## Exercise goal
Please set the lines down again exactly, from the top of the entries through the line that contains "Task: Open the overflow menu for Secret key".

## Records to process
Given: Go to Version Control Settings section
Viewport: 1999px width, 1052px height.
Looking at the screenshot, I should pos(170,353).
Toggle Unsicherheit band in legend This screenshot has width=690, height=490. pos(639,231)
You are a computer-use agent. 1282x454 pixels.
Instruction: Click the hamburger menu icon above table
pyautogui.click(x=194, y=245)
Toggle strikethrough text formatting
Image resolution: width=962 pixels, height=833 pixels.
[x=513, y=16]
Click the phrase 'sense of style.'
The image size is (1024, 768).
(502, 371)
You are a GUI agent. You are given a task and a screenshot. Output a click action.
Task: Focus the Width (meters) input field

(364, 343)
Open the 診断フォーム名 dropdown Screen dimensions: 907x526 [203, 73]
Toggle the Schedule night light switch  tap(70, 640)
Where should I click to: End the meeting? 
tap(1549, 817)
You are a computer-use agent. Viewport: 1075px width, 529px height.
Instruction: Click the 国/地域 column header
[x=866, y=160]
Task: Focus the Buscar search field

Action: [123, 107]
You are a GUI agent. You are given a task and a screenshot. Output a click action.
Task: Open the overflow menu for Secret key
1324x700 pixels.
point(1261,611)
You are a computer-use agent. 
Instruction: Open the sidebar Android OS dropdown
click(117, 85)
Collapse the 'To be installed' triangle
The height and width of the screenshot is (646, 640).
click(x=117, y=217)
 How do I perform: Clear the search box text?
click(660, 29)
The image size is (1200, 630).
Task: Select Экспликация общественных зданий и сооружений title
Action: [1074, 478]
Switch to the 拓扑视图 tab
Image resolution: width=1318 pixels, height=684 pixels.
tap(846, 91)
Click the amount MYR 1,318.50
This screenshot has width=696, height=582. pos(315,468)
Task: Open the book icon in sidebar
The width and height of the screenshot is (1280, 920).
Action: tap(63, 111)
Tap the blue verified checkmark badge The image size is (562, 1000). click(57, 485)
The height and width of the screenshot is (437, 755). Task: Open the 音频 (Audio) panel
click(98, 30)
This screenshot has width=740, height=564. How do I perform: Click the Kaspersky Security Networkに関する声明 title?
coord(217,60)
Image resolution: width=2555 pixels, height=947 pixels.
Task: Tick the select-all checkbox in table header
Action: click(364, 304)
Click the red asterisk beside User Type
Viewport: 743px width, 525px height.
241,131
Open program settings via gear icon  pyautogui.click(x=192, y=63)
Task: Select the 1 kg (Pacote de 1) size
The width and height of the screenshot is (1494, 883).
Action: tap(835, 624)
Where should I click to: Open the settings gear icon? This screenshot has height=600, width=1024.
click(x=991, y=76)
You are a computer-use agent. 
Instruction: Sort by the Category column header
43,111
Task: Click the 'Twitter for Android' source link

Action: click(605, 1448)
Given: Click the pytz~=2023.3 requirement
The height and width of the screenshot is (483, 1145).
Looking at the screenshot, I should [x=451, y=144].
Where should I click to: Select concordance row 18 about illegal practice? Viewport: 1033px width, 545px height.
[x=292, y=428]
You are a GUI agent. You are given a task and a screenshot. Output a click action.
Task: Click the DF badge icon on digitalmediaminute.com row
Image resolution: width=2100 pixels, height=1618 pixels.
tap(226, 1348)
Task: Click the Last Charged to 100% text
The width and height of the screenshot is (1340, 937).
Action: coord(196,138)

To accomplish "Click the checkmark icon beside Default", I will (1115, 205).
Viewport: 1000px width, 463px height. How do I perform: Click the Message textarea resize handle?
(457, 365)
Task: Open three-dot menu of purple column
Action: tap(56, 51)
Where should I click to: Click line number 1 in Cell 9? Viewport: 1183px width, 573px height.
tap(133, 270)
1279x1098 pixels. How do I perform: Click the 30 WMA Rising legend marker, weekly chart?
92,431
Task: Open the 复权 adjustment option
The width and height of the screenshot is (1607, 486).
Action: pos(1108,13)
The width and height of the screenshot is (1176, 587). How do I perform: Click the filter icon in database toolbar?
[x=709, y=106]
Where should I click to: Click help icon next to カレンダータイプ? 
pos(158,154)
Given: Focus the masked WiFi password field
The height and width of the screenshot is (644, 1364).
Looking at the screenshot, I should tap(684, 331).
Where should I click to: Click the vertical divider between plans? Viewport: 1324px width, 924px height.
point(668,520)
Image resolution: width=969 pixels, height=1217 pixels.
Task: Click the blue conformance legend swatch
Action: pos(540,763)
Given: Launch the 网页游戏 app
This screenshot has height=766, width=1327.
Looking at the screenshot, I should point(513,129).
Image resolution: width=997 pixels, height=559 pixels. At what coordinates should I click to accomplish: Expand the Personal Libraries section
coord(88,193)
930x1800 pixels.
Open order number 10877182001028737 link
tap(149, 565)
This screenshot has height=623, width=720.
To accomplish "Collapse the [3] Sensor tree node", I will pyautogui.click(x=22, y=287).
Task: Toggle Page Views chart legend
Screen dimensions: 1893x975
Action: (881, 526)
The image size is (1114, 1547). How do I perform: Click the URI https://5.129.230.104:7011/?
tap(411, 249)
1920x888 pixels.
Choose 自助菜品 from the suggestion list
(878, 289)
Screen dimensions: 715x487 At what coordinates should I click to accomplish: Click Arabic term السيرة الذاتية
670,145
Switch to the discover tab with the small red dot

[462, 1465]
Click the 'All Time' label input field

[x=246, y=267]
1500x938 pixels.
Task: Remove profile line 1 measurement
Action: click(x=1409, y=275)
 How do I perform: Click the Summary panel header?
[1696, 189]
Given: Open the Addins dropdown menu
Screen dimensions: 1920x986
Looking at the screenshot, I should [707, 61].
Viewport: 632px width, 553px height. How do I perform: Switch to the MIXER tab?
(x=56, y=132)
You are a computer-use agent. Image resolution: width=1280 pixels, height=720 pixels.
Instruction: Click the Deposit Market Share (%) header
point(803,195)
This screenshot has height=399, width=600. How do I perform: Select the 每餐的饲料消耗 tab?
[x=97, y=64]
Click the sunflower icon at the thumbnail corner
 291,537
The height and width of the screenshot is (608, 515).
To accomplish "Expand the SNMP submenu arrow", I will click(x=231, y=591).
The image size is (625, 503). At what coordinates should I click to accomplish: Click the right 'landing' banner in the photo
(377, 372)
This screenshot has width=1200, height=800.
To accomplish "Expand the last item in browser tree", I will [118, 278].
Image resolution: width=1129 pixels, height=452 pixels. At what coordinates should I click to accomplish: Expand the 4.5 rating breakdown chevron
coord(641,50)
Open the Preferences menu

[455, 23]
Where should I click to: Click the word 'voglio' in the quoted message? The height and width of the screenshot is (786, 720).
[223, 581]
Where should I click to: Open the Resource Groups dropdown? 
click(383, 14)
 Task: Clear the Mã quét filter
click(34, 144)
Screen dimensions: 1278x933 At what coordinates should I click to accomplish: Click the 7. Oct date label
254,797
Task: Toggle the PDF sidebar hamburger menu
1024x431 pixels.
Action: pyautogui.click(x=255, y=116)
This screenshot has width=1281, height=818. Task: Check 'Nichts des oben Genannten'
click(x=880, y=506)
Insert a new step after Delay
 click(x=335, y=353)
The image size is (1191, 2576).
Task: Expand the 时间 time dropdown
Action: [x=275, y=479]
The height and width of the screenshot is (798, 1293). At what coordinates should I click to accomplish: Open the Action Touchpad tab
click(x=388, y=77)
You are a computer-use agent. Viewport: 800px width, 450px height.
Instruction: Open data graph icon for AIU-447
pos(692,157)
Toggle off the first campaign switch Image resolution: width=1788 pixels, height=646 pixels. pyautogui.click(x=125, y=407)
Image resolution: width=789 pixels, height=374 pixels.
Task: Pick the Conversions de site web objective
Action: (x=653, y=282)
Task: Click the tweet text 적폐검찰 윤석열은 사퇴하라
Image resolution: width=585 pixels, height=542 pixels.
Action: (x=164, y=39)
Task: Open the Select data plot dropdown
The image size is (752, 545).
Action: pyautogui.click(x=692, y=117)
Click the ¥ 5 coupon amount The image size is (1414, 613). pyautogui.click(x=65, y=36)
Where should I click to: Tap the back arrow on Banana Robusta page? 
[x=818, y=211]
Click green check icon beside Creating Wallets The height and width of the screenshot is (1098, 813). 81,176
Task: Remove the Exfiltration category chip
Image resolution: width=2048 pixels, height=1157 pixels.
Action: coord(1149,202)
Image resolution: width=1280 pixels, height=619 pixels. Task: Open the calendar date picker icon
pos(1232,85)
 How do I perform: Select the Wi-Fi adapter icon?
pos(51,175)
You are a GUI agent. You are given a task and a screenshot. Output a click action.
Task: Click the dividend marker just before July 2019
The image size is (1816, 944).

## Written answer
Given: Go to Version Control Settings section
Viewport: 1999px width, 1052px height.
Looking at the screenshot, I should pos(170,353).
Toggle Unsicherheit band in legend This screenshot has width=690, height=490. pos(639,231)
You are a computer-use agent. 1282x454 pixels.
Instruction: Click the hamburger menu icon above table
pyautogui.click(x=194, y=245)
Toggle strikethrough text formatting
Image resolution: width=962 pixels, height=833 pixels.
[x=513, y=16]
Click the phrase 'sense of style.'
The image size is (1024, 768).
(502, 371)
You are a GUI agent. You are given a task and a screenshot. Output a click action.
Task: Focus the Width (meters) input field

(364, 343)
Open the 診断フォーム名 dropdown Screen dimensions: 907x526 [203, 73]
Toggle the Schedule night light switch  tap(70, 640)
Where should I click to: End the meeting? 
tap(1549, 817)
You are a computer-use agent. Viewport: 1075px width, 529px height.
Instruction: Click the 国/地域 column header
[x=866, y=160]
Task: Focus the Buscar search field

Action: [123, 107]
You are a GUI agent. You are given a task and a screenshot. Output a click action.
Task: Open the overflow menu for Secret key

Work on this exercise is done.